マーケット

この記事は歯科医療関係者のみご覧ください。〈一般のみなさまへの情報提供を目的としたものではありません〉

レジンのマーケット推移

2014年4月に保険導入された小臼歯用CAD/CAM冠をはじめ、築盛用の硬質レジンやコンポジットレジンのマーケットサイズはどのように変化しているでしょう。

今回は、株式会社アールアンドディから発刊された「歯科機器・用品年鑑2018年版」から、これら歯科用レジン材料の市場推移について、見ていきたいと思います。

歯科用レジン材料のマーケット推移

小臼歯用CAD/CAM冠(ハイブリッドレジンブロック)は、2割増のペース

まず、2014年4月に保険導入されたCAD/CAM冠(ハイブリッドレジンブロック)の市場推移は下のグラフのとおりです。(メーカー出荷個数ベース)
導入された2014年は86.3万個、以降、121.8万個、148.3万個と推移し、そして2017年度は175.5万個に至ると予測され、2割増のペースで市場が拡大していることがわかります。

●出典:歯科機器・用品年鑑2018年版 株式会社アールアンドディ

歯科診療所のCAD/CAM冠 施設基準届出は、全診療所のうち65.5%が届出済みであり(※)下顎第一大臼歯の保険適用と相まって、小臼歯用ブロックの市場は今後も拡大すると見込まれます。

※ 2017年12月現在 各厚生局WEBサイトからヤマキンが独自集計

なお、ヤマキンのブロックは、2016年度実績で38万個でしたので、シェア率は25.6%。
内閣総理大臣表彰 第7回「ものづくり大賞」優秀賞を受賞した「フッ素徐放性と高強度を両立させる技術」で、4人にひとりの患者さんの治療に貢献できたかたちです。

各レジン材料のマーケットサイズの推移を対比しました。

次に、代表的な歯科用レジン材料のマーケットサイズの推移を、全社合計の数字で追ってみます。
こちらは製品ごとに内容量が異なるため、メーカー出荷金額ベースでの対比です。

●出典:歯科機器・用品年鑑2018年版 株式会社アールアンドディ

歯冠用硬質レジンやハイブリッド型硬質レジンは、それぞれ少しずつですが減少傾向にあることがわかります。
実は、それぞれ2008年度(2,340百万円)、2006年度(945百万円)をピークに減少を続けているのですが、これは各メーカーの努力による製品価格の改定や、患者さんのう蝕の改善など、複合的な要素からこのような傾向が見られると推察します。

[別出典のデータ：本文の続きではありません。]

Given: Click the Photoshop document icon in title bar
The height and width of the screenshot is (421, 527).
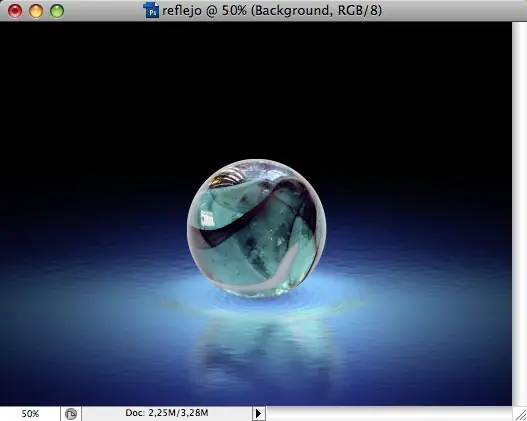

う蝕の改善については、厚生労働省などの資料からヤマキン独自に検証を行っておりますので、機会を改めてお知らせいたします。

CAD/CAM冠とコンポジットレジンの伸びが顕著です。

築盛用のレジンが微減の一方、CAD/CAM冠とコンポジットレジンは増加傾向にあり、総じて見ると近年のレジン材料市場は拡大しており、貴金属合金から移行していることが伺えます。

CAD/CAM冠については、冒頭でお知らせしたとおり市場が急拡大していますが、2014年度と2017年度(予測)を比較すると、次のとおりです。

◎出荷個数:86.3万個 → 175.5万個(2.0倍)

◎出荷金額:1,995百万円 → 3,024百万円(1.5倍)

このように、個数の伸びに対して、金額は比較的緩やかで、1個あたりの単価が下がっていることが見えます。

コンポジットレジン についても、徐々にではありますが、市場が拡大しています。
これからも、できるだけ短期間・短時間に治療を終わらせたいという患者さんのニーズから、適応する症例には、コンポジットレジンがますます多用されていくと考えられます。